Sunday, May 22nd, 2016

My life has me once again tossing around like a dinghy in troubled waters. Too much time is spent on work with the project either offering money or meaning, and hardly ever blending the two according to my desires.

Tatjana’s diagnosis of terminal cancer has my whole system on lock down while she handles this news better than me. Another friend’s diagnosis of cancer pounds my already aching heart. And yet there is joy and love in these moments before – before we don’t know what happens next.

My book has been parked while I work on the memoir that everyone wants my book to be. I’ve just returned from a writer’s retreat that I put on my calendar months ago and everyone and everything kept rising up to prevent it, but I stuck like glue and found a place. I stayed at my friend Tommy’s beach house in Bay St. Louis and I wrote and wrote and wrote. Two essays – check. A blog post on Transracial Parenting – check. And the beginnings of another chapter in the memoir/book.

And I also chilled out.

Not one day did I wear lipstick.

Two nights of lounging in a deep bubble bath.

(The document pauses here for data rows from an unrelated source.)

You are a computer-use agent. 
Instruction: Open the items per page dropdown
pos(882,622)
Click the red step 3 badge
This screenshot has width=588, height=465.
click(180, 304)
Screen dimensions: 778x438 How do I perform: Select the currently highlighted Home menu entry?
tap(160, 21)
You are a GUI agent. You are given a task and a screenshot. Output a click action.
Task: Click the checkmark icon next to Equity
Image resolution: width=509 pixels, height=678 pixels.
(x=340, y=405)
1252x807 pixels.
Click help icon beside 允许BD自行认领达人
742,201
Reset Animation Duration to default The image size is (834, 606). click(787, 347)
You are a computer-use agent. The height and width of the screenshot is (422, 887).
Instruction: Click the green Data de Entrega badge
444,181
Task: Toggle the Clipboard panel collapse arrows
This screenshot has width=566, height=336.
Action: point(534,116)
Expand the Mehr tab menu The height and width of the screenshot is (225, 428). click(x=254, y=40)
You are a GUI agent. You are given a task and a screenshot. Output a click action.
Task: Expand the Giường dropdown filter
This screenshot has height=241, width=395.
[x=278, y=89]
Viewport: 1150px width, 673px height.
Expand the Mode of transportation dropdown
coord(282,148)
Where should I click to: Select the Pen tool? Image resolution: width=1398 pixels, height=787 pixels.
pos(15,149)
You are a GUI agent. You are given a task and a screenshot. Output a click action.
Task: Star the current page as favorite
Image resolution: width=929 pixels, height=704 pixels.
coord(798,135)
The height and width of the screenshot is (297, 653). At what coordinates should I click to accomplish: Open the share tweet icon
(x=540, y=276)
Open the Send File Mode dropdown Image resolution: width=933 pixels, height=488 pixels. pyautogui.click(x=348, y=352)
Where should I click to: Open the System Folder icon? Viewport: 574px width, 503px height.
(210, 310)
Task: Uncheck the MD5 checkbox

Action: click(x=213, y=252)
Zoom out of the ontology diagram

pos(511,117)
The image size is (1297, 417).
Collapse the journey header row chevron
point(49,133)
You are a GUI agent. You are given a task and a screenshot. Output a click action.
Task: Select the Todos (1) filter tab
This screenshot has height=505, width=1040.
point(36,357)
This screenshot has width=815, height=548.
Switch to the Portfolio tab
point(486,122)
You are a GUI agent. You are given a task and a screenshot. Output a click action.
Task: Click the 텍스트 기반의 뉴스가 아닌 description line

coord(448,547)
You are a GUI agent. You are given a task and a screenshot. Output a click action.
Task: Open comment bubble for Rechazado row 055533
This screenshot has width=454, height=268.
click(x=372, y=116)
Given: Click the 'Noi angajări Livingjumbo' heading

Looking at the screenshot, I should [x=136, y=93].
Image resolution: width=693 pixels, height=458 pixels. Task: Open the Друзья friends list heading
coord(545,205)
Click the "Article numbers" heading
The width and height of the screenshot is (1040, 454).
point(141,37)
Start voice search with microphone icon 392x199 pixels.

I spent some time mentally rounding up recent persons of interest – one got married to a woman he’s been seeing the last two years (what?). Another puzzle was summed up by a reliable source as flakey and as someone who has always lived pillar to post. Another just had his 60th birthday and remembered mine but the distance is a good thing.

I’ve written down all of my fears in the world, and I keep experiencing them one after another as if some cosmic decision was made a decade ago to plunge me into the whirling blades and watch the bloodletting. Who am I to seek an easier path? This one I’m on now is so profoundly real that I can’t even get to fantasy.

Each morning, I walked the shore from Bay St. Louis to Waveland and dragged my feet through the brownish water of the Gulf. I collected three shells, a feather, one photo, and lots of solitude and meditation along the way. I saw this creature in motion by the waves to the shoreline, and his bulging eyes begged me to look again.

The story always begins with an ending.